BEGIN

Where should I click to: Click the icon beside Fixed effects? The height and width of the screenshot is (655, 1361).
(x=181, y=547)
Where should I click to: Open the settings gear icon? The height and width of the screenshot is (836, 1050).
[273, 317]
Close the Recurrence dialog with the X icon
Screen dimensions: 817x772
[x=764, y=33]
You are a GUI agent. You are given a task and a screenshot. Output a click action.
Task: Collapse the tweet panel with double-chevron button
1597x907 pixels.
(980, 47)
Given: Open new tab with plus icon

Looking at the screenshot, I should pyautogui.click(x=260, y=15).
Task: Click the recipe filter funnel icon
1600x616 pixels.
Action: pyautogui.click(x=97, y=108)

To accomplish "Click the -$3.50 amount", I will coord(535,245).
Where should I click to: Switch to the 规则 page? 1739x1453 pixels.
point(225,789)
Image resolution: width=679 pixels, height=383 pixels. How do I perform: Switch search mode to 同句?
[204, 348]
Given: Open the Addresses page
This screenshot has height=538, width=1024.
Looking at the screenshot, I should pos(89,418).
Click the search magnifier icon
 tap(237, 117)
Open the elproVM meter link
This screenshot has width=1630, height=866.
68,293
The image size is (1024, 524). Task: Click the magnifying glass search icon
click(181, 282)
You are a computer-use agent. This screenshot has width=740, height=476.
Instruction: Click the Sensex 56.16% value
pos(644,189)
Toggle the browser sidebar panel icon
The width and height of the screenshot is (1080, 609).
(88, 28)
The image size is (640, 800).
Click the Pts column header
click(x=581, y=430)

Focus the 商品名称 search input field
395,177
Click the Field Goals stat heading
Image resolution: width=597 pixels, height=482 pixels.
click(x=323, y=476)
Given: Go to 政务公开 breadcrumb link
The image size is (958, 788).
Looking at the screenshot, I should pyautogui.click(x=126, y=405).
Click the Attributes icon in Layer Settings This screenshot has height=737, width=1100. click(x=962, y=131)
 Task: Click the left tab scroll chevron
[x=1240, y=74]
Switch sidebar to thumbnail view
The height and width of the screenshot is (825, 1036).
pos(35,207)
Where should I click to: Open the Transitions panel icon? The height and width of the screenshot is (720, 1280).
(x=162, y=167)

END

• What is expected:
Top to bottom, set down the entries above word for word.

• Response for this exercise:
Where should I click to: Click the icon beside Fixed effects? The height and width of the screenshot is (655, 1361).
(x=181, y=547)
Where should I click to: Open the settings gear icon? The height and width of the screenshot is (836, 1050).
[273, 317]
Close the Recurrence dialog with the X icon
Screen dimensions: 817x772
[x=764, y=33]
You are a GUI agent. You are given a task and a screenshot. Output a click action.
Task: Collapse the tweet panel with double-chevron button
1597x907 pixels.
(980, 47)
Given: Open new tab with plus icon

Looking at the screenshot, I should pyautogui.click(x=260, y=15).
Task: Click the recipe filter funnel icon
1600x616 pixels.
Action: pyautogui.click(x=97, y=108)

To accomplish "Click the -$3.50 amount", I will coord(535,245).
Where should I click to: Switch to the 规则 page? 1739x1453 pixels.
point(225,789)
Image resolution: width=679 pixels, height=383 pixels. How do I perform: Switch search mode to 同句?
[204, 348]
Given: Open the Addresses page
This screenshot has height=538, width=1024.
Looking at the screenshot, I should pos(89,418).
Click the search magnifier icon
 tap(237, 117)
Open the elproVM meter link
This screenshot has width=1630, height=866.
68,293
The image size is (1024, 524). Task: Click the magnifying glass search icon
click(181, 282)
You are a computer-use agent. This screenshot has width=740, height=476.
Instruction: Click the Sensex 56.16% value
pos(644,189)
Toggle the browser sidebar panel icon
The width and height of the screenshot is (1080, 609).
(88, 28)
The image size is (640, 800).
Click the Pts column header
click(x=581, y=430)

Focus the 商品名称 search input field
395,177
Click the Field Goals stat heading
Image resolution: width=597 pixels, height=482 pixels.
click(x=323, y=476)
Given: Go to 政务公开 breadcrumb link
The image size is (958, 788).
Looking at the screenshot, I should pyautogui.click(x=126, y=405).
Click the Attributes icon in Layer Settings This screenshot has height=737, width=1100. click(x=962, y=131)
 Task: Click the left tab scroll chevron
[x=1240, y=74]
Switch sidebar to thumbnail view
The height and width of the screenshot is (825, 1036).
pos(35,207)
Where should I click to: Open the Transitions panel icon? The height and width of the screenshot is (720, 1280).
(x=162, y=167)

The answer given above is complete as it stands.